Le Dr Paul Pelletier ouvre le tiroir de son bureau de travail et en sort une petite tablette. «Une prescription, c'est un bout de papier comme celui-ci», dit-il en brandissant les feuilles dans les airs, «et ma signature, elle a l'air de cela», ajoute-t-il en gribouillant le bas de l'ordonnance. «Elle n'est pas centralisée nulle part, donc volez une feuille ou faites une photocopie, inscrivez mon nom et mon numéro de pratique qui est écrit sur toutes les prescriptions, puis rendez-vous dans une pharmacie pour obtenir le médicament que vous voulez.»

En graphique: Des millions de pilules disparues

Paul Pelletier est bien au fait des stratagèmes que les toxicomanes utilisent pour obtenir des opiacés, médicaments d'ordonnance dérivés du pavot prescrits légitimement pour soulager la douleur aiguë ou chronique. Le médecin à la stature imposante travaille à la clinique Relais Méthadone, une clinique dite de «bas seuil» du centre-ville de Montréal qui traite les toxicomanes qui sont désorganisés au point de ne pas posséder de carte d'assurance-maladie. Malgré son expérience avec des consommateurs de drogues dures, il a lui-même été victime de vol de prescriptions.

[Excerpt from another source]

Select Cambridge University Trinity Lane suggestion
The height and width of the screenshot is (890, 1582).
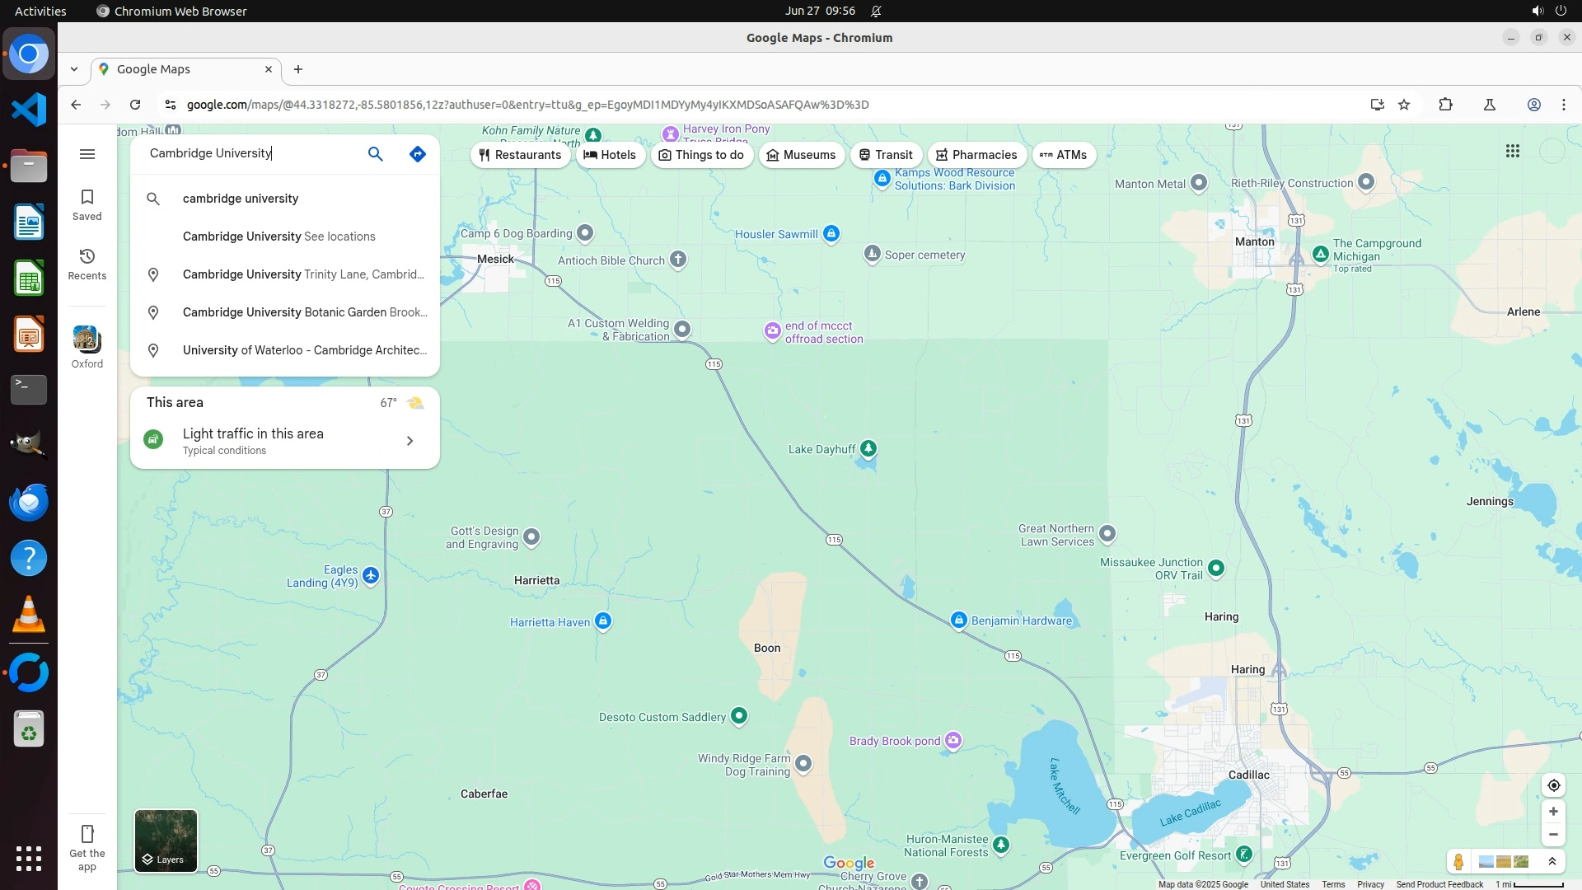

«J'ai un patient qui m'a déjà dit qu'il avait pris le logo de la clinique sur l'internet et imité ma signature. Il s'est excusé, il se sentait tout mal, dit-il. Pour l'instant, il n'y a rien de centralisé, je ne reçois pas une lettre de la Régie d'assurance-maladie du Québec chaque semaine qui me dit ce que j'ai prescrit. Donc, si quelqu'un va chercher une prescription dans une pharmacie de Rawdon, je ne le saurai jamais. C'est sûr qu'il y a des fois où c'est louche, où les patients en font trop, où par exemple un gars qui n'est pas connu de la pharmacie arrive intoxiqué et avec des tatouages dans le visage avec une prescription de 500 Dilaudid. Les pharmaciens vont alors nous appeler, mais si la prescription est raisonnable, ça passe sous le radar.»

Ce dernier raconte que la majorité des héroïnomanes de Montréal consomment désormais aussi des opiacés d'ordonnance qui ont été détournés pour une consommation illicite. Le Dilaudid (hydromorphone) et, dans une moins grande mesure, l'OxyContin (oxycodone) sont très présents sur le marché noir. Les pilules sont écrasées pour être aspirées ou injectées.

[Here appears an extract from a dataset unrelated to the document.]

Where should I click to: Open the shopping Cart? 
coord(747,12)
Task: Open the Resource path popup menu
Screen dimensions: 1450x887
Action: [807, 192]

Depuis 1985, l'Ordre des pharmaciens du Québec a mis en place le programme Alerte, système qui sert à identifier et inscrire les personnes qui présentent un «problème d'abus de médicaments obtenus après consultation de multiples prescripteurs et pharmaciens, ou obtenus au moyen d'ordonnances fausses ou falsifiées».

Le Dr Jean-Pierre Chiasson a participé à la mise en place de ce système. Il est aussi directeur médical de la clinique Nouveau départ à Mont-Royal, une clinique de désintoxication privée qui se spécialise dans la pharmacodépendance. Il raconte que des toxicomanes font semblant de souffrir pour se faire prescrire des opiacés. «Ils vont aller dans une clinique à 17h quand le médecin est fatigué et simuler toutes sortes de maladies, rapporte-t-il. Essayez donc de mesurer un mal de dos! Ce n'est pas évident de départager le vrai du faux.»

La solution? Encadrer davantage la prescription, répondent les Drs Pelletier et Chiasson. «On le fait déjà pour la méthadone: pour la prescrire, il faut un permis spécial. Ça rend le médecin responsable, car il y a une banalisation de la prescription des opiacés.»